-------- Source material
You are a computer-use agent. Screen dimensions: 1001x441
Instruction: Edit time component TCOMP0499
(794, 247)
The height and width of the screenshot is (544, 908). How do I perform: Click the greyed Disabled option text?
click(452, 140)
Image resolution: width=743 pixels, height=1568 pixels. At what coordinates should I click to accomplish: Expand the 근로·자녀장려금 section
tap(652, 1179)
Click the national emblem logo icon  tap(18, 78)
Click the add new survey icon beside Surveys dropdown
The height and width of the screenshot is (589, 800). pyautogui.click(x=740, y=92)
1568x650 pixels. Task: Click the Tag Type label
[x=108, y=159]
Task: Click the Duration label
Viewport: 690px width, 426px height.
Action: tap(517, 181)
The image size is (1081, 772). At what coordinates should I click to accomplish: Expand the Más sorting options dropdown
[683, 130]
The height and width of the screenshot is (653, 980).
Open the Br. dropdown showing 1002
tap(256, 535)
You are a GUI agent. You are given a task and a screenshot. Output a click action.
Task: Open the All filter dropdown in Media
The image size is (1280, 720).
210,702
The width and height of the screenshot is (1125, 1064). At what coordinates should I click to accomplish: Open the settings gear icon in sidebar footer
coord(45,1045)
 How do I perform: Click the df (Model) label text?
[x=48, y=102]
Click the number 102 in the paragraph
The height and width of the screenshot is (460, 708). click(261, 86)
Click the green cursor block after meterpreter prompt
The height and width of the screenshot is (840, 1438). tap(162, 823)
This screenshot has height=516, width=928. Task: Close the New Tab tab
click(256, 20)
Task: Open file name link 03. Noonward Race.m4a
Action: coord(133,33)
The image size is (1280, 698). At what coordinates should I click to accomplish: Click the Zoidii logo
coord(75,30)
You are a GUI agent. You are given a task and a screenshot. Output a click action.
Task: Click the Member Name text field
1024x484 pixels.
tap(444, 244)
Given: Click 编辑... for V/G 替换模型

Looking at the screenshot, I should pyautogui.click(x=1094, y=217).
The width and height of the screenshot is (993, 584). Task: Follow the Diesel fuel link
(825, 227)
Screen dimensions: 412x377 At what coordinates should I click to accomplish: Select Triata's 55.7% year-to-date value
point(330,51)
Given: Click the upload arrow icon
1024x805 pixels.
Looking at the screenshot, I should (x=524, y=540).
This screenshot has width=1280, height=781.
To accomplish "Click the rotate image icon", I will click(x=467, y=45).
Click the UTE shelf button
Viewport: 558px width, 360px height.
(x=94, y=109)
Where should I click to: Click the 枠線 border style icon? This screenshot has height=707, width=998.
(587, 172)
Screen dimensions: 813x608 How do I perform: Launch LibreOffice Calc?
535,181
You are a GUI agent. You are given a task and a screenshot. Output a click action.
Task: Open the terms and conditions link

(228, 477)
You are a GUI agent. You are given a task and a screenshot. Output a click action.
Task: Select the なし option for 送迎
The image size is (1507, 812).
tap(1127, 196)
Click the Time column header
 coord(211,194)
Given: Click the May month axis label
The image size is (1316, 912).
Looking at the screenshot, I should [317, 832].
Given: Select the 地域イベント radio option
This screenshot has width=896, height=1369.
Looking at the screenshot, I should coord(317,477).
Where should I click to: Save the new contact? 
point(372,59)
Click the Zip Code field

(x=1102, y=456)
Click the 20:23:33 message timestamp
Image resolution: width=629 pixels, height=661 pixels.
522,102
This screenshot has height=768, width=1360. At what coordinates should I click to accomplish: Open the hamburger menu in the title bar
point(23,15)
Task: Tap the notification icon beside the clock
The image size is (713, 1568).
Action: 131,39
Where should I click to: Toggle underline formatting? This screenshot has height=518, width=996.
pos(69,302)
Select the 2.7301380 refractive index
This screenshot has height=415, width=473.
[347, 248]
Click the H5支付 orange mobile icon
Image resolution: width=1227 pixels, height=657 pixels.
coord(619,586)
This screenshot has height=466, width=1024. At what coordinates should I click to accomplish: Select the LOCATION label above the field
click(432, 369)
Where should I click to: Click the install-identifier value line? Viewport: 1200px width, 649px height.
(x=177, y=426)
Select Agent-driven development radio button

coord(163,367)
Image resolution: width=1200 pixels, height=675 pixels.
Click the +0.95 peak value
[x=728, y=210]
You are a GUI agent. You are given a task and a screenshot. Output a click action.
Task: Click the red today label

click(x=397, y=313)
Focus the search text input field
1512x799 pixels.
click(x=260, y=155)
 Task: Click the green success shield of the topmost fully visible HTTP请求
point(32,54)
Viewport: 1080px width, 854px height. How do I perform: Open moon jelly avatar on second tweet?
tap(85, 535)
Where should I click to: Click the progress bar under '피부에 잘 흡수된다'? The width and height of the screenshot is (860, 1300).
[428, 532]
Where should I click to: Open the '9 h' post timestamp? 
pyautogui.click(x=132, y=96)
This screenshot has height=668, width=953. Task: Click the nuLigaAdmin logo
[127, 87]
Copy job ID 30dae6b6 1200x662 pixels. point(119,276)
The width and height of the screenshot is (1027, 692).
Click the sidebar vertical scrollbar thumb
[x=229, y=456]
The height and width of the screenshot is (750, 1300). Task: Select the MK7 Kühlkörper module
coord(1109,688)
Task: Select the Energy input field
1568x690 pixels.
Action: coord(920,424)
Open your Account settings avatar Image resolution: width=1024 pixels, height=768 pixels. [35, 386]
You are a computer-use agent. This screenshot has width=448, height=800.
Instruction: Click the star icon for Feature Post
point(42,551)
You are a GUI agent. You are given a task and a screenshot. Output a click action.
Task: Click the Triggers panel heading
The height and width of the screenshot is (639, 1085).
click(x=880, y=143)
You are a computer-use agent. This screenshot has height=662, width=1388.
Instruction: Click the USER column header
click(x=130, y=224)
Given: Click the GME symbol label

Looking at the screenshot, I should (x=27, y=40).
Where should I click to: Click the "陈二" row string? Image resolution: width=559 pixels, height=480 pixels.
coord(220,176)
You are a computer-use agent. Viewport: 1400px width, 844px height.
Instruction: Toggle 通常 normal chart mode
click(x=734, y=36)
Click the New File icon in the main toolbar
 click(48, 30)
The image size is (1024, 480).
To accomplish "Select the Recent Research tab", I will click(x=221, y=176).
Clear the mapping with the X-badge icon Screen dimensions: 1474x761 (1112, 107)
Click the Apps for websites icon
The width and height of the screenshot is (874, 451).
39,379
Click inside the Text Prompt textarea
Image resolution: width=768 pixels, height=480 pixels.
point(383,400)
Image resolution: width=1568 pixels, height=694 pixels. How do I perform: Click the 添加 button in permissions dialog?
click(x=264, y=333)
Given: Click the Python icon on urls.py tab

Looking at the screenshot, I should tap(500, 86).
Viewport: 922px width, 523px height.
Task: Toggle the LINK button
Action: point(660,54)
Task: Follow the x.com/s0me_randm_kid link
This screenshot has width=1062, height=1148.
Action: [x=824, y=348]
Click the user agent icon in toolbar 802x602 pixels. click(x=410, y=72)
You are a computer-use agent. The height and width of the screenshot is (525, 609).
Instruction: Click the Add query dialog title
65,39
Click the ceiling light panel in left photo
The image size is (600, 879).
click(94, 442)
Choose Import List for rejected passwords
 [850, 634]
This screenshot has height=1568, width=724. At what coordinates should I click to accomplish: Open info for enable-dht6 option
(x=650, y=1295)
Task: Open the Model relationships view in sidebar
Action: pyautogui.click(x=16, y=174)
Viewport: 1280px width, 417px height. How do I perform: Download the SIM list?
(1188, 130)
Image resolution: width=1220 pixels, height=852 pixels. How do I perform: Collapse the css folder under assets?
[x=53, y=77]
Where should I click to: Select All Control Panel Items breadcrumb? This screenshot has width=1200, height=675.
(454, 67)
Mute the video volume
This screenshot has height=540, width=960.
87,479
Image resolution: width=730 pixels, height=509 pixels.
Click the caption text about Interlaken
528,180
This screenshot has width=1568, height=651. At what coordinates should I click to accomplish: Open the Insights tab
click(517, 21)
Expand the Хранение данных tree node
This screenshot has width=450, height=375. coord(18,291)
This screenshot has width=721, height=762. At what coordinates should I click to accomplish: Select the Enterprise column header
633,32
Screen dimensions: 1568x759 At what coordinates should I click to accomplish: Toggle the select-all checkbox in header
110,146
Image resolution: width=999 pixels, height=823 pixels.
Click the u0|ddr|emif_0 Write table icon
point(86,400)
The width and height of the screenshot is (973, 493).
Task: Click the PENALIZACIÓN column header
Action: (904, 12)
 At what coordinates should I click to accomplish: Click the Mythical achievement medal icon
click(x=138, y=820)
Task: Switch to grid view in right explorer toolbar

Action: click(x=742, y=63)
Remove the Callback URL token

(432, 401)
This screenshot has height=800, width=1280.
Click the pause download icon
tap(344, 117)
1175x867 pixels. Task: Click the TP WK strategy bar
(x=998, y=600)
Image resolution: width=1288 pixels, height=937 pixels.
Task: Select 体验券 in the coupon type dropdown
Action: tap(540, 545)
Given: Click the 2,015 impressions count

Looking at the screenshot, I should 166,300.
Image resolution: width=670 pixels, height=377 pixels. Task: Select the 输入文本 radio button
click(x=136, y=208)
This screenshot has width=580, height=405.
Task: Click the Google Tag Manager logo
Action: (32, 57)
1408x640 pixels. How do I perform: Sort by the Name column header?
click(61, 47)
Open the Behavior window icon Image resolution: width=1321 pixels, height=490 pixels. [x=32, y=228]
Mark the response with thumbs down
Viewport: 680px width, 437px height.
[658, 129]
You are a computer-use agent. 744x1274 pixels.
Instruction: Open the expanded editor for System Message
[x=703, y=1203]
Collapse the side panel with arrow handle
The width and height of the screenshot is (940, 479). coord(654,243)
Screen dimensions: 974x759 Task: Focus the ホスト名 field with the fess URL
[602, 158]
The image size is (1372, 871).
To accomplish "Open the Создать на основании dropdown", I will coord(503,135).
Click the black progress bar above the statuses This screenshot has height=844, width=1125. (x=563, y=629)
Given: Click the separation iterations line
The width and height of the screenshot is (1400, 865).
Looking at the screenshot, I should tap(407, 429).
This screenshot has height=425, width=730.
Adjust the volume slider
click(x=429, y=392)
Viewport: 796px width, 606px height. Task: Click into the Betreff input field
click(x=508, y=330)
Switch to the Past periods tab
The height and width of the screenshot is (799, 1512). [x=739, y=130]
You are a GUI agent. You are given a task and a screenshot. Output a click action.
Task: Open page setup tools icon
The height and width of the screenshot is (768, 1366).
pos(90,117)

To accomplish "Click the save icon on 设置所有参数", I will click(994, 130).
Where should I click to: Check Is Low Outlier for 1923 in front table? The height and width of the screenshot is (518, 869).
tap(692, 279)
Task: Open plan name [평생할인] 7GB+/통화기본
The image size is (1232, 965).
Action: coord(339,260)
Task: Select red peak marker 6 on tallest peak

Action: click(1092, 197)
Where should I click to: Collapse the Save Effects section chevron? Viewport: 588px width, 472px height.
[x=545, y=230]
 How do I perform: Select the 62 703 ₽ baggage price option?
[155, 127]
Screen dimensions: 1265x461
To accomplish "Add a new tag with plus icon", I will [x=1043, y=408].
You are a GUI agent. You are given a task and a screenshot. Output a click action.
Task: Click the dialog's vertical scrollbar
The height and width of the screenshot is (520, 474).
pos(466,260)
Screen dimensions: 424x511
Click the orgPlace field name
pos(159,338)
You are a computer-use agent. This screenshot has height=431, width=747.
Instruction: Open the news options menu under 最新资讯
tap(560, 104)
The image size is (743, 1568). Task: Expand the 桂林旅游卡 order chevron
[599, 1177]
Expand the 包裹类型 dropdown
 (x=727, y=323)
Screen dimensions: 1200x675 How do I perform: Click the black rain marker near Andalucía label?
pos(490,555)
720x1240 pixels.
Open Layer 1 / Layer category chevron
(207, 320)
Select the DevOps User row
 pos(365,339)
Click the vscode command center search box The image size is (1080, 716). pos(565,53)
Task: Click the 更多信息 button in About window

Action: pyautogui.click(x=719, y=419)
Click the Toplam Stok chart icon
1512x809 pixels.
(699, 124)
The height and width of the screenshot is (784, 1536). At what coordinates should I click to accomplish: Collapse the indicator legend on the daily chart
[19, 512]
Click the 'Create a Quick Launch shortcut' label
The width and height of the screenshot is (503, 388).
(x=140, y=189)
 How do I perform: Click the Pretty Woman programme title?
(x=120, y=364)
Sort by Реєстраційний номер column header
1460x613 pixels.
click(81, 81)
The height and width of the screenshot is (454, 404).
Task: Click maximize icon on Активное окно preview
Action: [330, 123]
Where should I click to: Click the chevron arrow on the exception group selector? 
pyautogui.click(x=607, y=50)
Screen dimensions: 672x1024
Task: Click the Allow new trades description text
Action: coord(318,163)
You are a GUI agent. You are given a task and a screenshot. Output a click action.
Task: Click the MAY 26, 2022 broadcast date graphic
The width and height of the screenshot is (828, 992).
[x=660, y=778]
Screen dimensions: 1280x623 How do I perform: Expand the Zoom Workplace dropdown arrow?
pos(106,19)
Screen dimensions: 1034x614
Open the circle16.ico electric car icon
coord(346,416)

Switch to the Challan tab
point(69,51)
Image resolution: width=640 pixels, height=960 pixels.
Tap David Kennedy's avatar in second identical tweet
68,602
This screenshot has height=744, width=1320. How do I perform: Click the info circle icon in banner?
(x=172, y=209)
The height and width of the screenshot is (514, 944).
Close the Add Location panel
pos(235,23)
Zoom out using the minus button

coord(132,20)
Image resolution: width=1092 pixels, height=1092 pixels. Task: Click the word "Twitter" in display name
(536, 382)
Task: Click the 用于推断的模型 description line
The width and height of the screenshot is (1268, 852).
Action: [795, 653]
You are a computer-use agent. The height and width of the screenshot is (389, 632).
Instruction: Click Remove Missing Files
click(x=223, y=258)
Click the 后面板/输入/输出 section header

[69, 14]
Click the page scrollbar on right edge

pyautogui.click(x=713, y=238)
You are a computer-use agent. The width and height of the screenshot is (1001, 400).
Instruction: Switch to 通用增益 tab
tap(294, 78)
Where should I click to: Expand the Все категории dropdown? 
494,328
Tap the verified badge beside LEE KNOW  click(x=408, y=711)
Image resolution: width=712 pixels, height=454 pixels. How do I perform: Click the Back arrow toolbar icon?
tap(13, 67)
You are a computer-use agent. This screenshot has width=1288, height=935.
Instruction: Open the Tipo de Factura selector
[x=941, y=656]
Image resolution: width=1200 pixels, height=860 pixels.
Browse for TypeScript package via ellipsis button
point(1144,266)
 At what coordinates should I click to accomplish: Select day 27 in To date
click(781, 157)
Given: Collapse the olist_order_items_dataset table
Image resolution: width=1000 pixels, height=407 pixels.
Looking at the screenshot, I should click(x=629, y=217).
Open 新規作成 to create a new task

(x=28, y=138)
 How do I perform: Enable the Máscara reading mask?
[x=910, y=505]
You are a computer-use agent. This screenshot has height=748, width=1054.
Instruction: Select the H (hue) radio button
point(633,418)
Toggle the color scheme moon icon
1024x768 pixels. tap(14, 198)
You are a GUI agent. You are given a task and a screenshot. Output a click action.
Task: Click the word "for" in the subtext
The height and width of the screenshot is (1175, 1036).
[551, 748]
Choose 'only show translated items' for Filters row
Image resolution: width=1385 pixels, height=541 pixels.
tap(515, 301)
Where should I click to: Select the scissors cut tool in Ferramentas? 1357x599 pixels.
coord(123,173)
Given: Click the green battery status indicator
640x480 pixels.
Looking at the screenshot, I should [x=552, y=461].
----------------
# Your task
Where a line above holds the string "computer", show that line.

# Answer to this problem
You are a computer-use agent. Screen dimensions: 1001x441
You are a computer-use agent. This screenshot has width=448, height=800.
You are a computer-use agent. This screenshot has height=662, width=1388.
You are a computer-use agent. Viewport: 1400px width, 844px height.
You are a computer-use agent. The height and width of the screenshot is (525, 609).
You are a computer-use agent. 744x1274 pixels.
You are a computer-use agent. This screenshot has height=431, width=747.
You are a computer-use agent. The height and width of the screenshot is (389, 632).
You are a computer-use agent. The width and height of the screenshot is (1001, 400).
You are a computer-use agent. This screenshot has width=1288, height=935.
You are a computer-use agent. This screenshot has height=748, width=1054.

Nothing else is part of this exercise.